Items from a data source:
-.-.-

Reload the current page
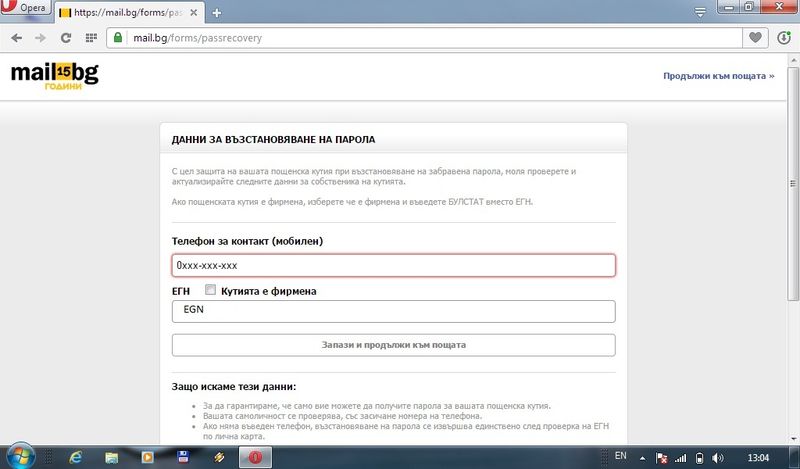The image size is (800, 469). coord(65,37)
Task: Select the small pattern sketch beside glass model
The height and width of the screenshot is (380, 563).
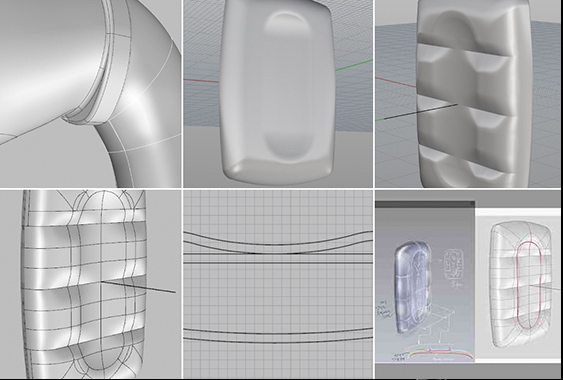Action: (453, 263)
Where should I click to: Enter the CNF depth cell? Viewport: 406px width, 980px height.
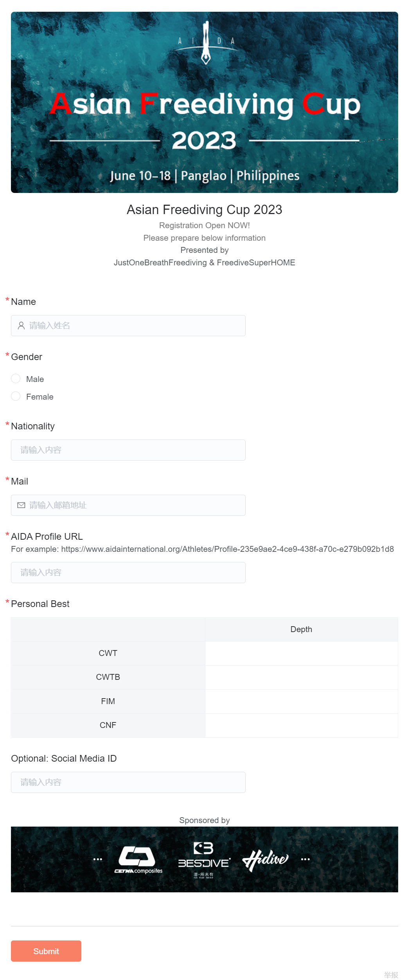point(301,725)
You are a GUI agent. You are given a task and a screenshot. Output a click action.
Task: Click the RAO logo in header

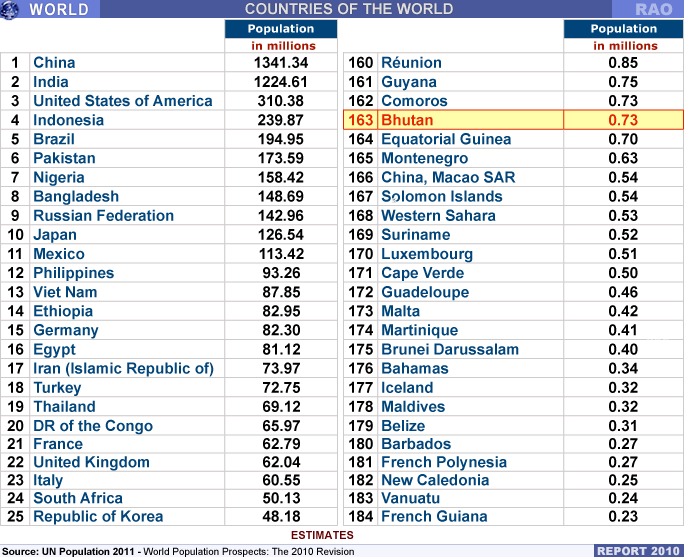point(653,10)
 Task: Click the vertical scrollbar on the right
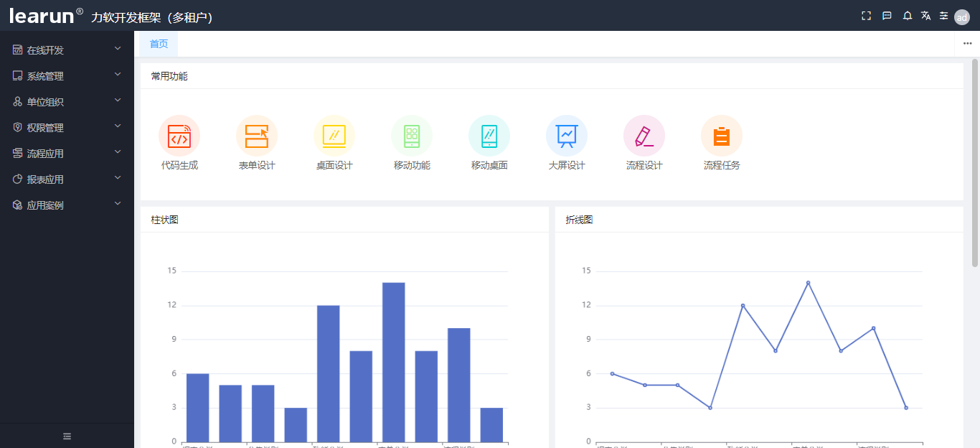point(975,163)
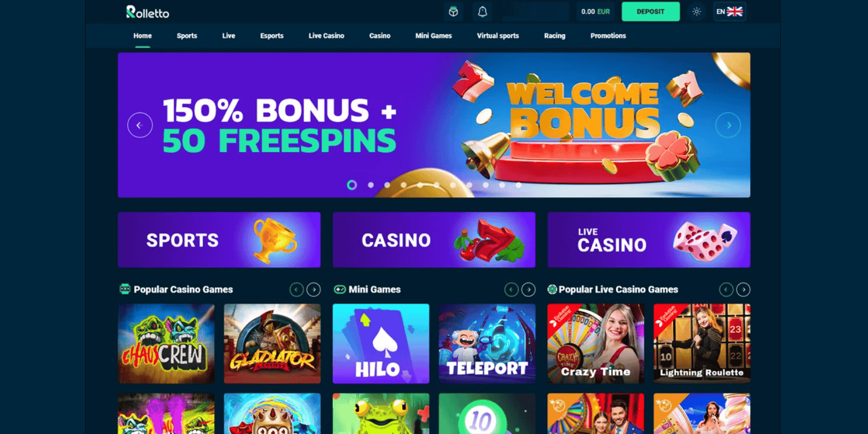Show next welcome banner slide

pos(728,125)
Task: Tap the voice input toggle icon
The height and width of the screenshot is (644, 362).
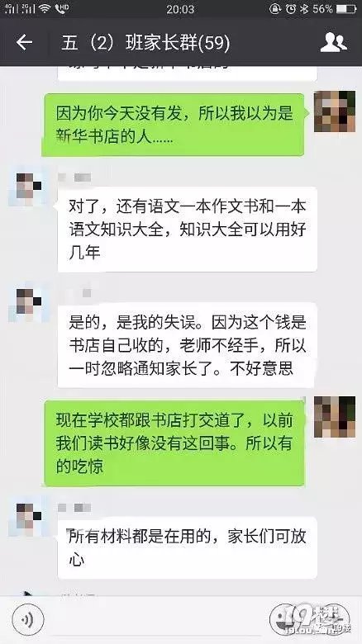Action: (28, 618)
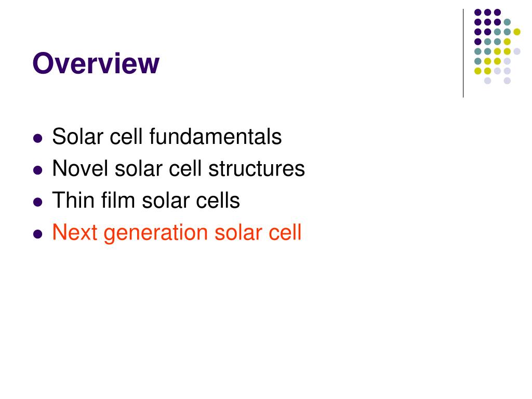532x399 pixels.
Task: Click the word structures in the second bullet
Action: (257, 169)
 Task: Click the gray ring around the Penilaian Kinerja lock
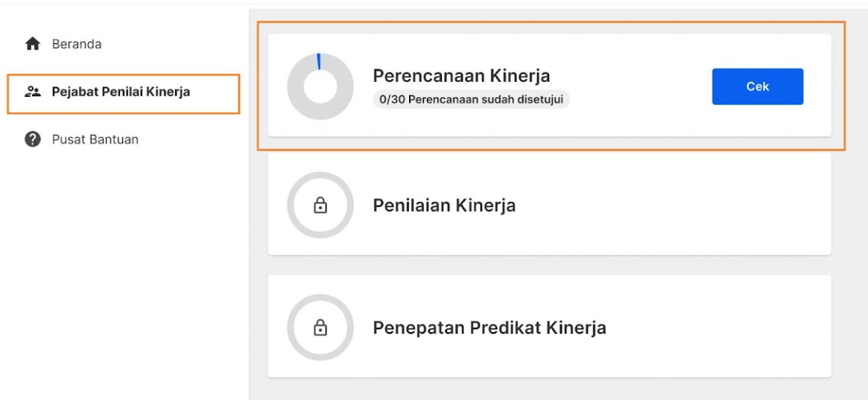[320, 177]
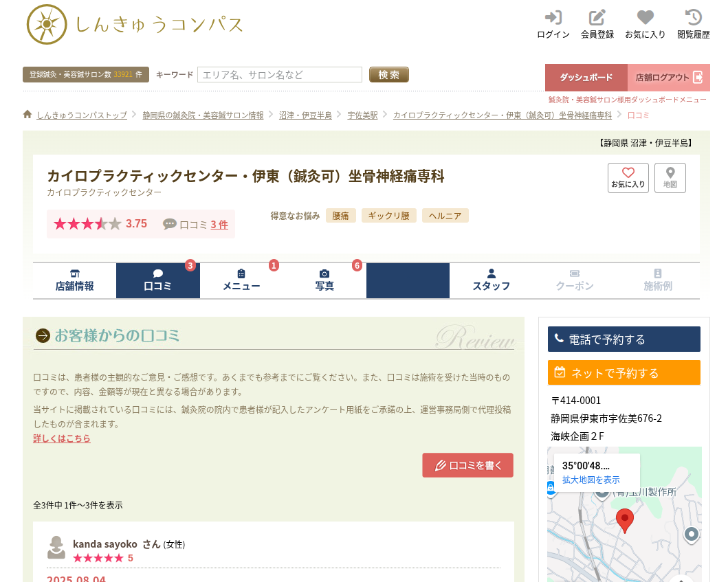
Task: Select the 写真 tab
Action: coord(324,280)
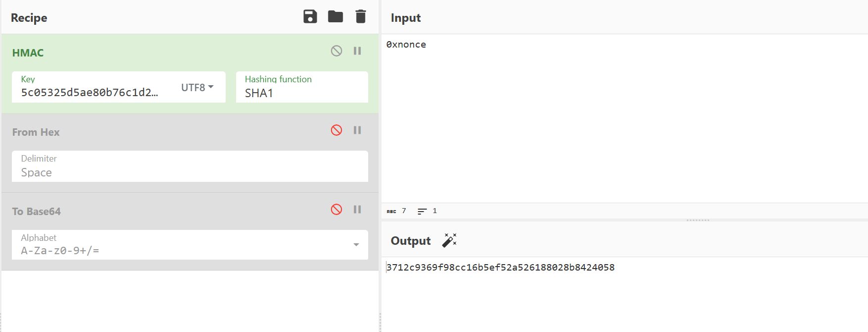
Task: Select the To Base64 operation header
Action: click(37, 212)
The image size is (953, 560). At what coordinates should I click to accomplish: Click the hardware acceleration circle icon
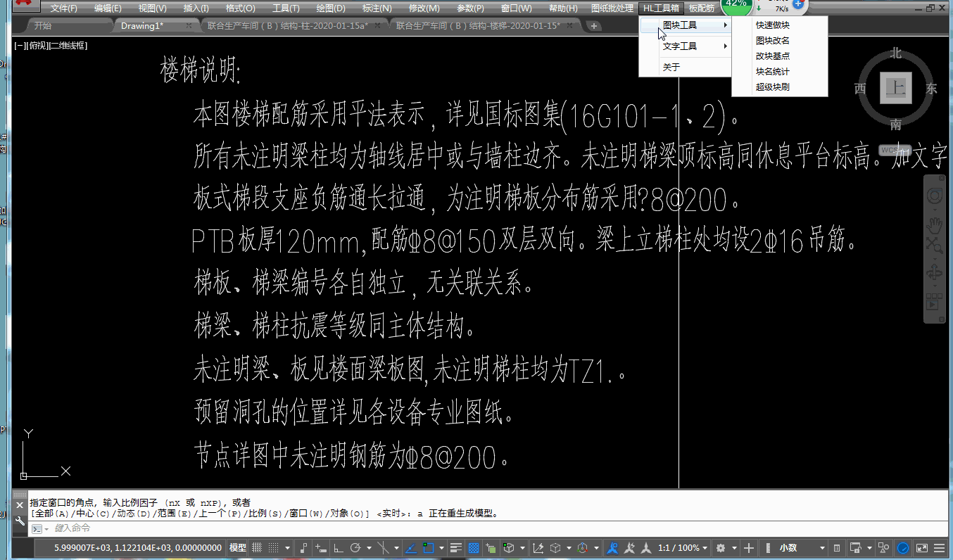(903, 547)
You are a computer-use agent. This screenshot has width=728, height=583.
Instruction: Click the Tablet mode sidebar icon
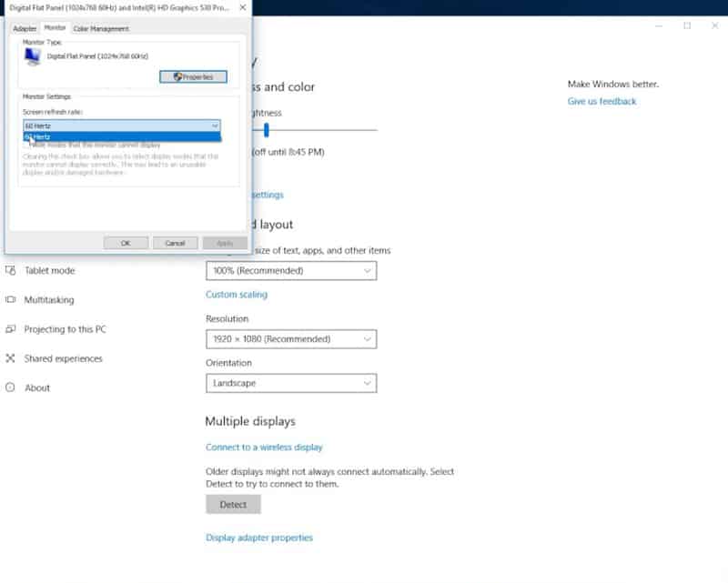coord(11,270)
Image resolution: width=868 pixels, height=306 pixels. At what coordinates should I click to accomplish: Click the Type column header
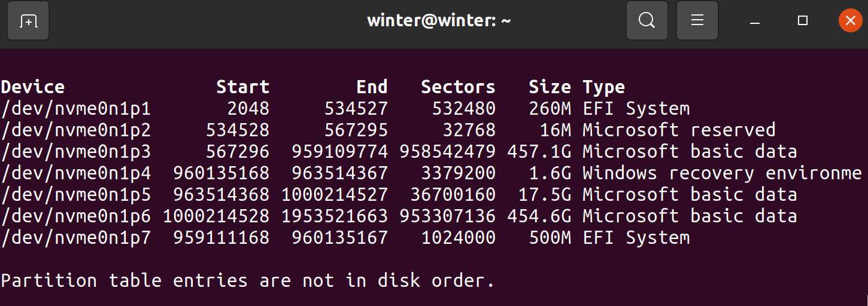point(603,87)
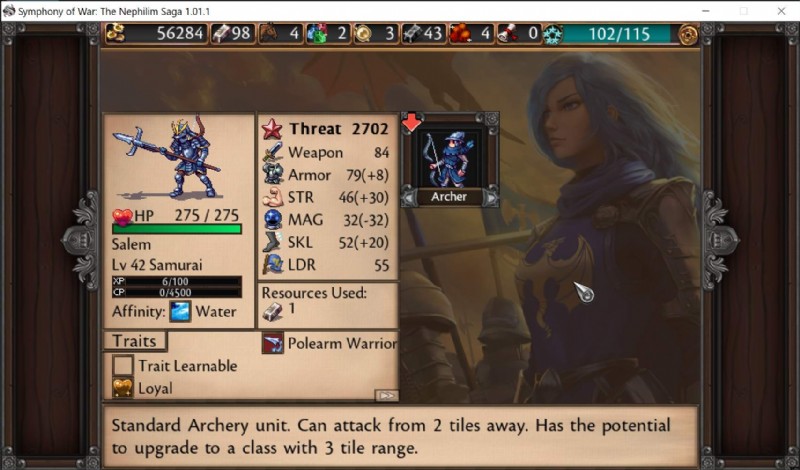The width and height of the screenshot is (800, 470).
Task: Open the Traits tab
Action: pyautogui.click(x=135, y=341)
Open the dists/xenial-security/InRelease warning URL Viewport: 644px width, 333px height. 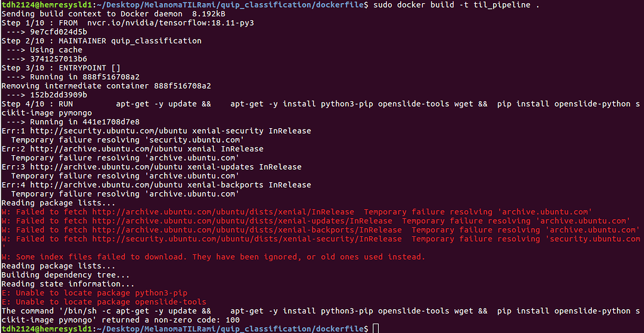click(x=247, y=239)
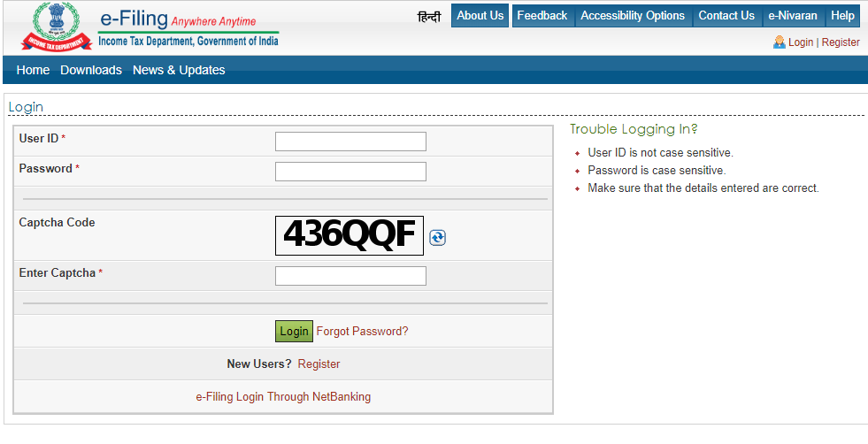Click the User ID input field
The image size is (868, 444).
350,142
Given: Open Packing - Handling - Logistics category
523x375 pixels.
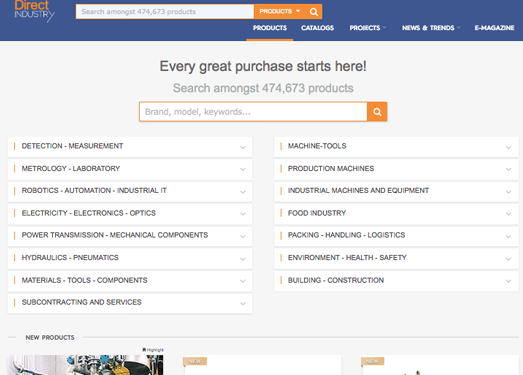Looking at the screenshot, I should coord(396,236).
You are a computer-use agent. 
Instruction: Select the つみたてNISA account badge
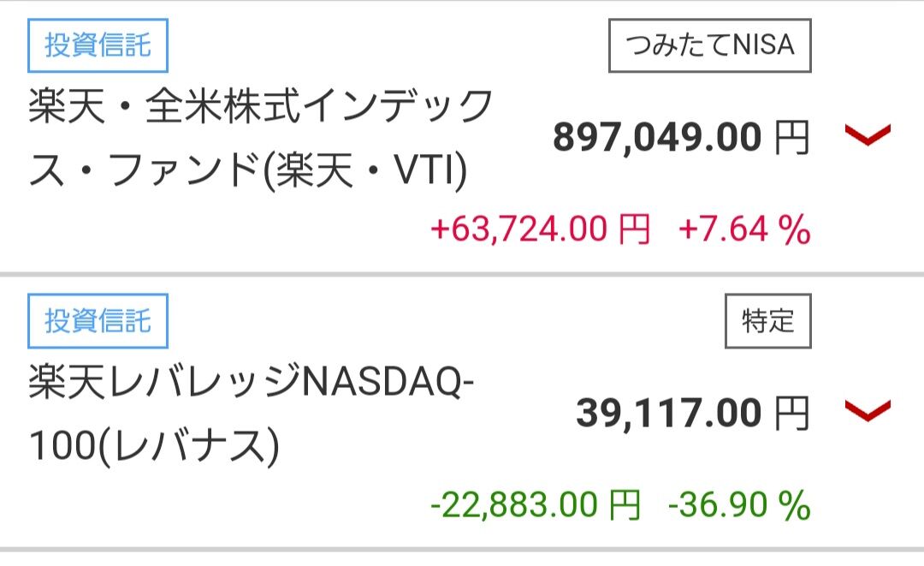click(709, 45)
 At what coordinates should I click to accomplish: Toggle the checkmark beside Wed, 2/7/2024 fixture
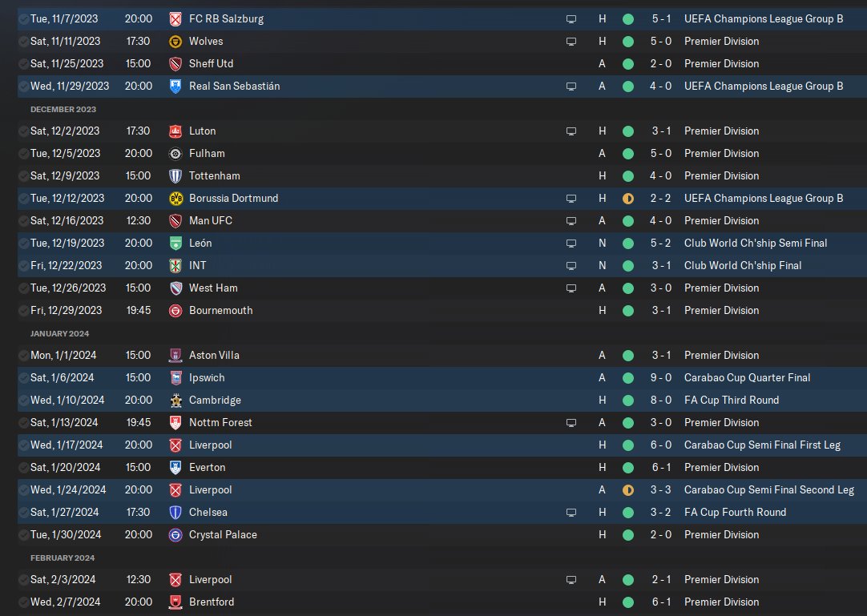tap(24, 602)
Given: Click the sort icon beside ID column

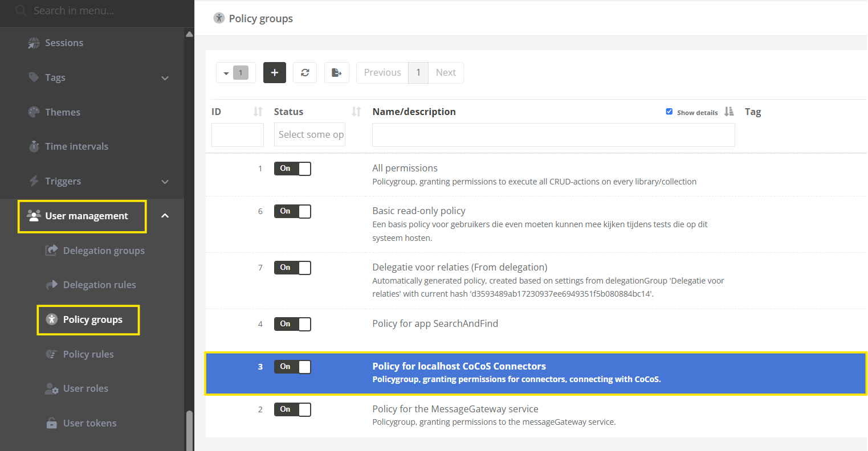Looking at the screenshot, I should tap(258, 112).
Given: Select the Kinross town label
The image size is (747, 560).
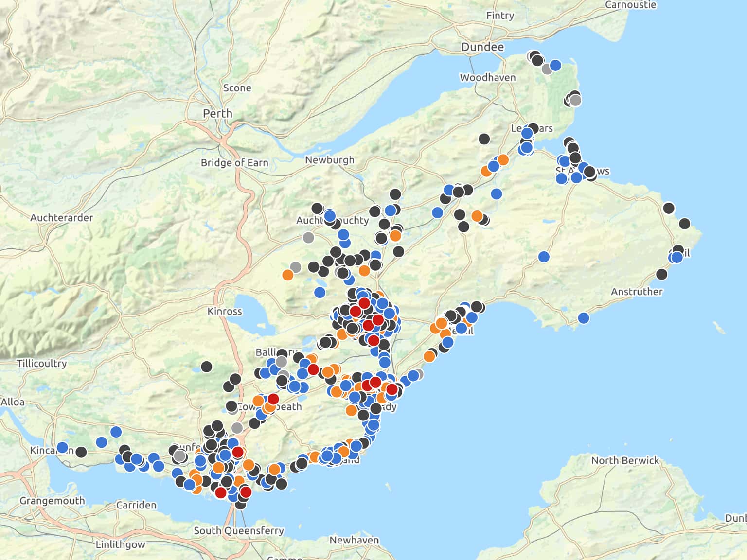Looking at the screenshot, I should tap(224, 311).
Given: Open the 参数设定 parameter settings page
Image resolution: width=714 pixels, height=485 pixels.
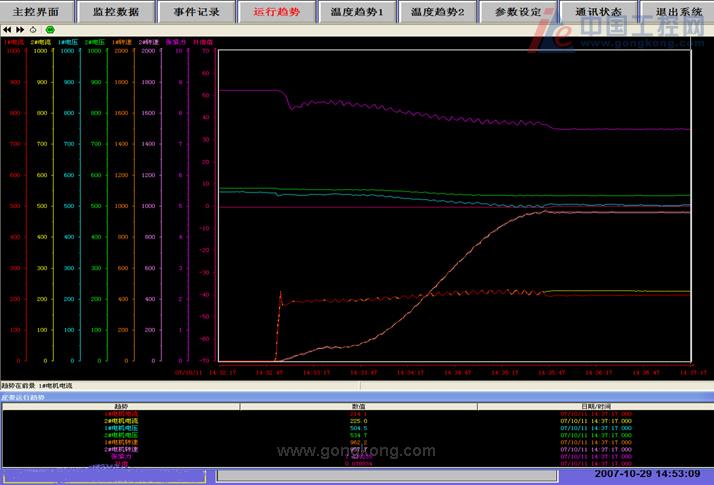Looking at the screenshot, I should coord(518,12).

-.-.-

After reading through the records, count the lines that hold the string "computer" and give only the count.

2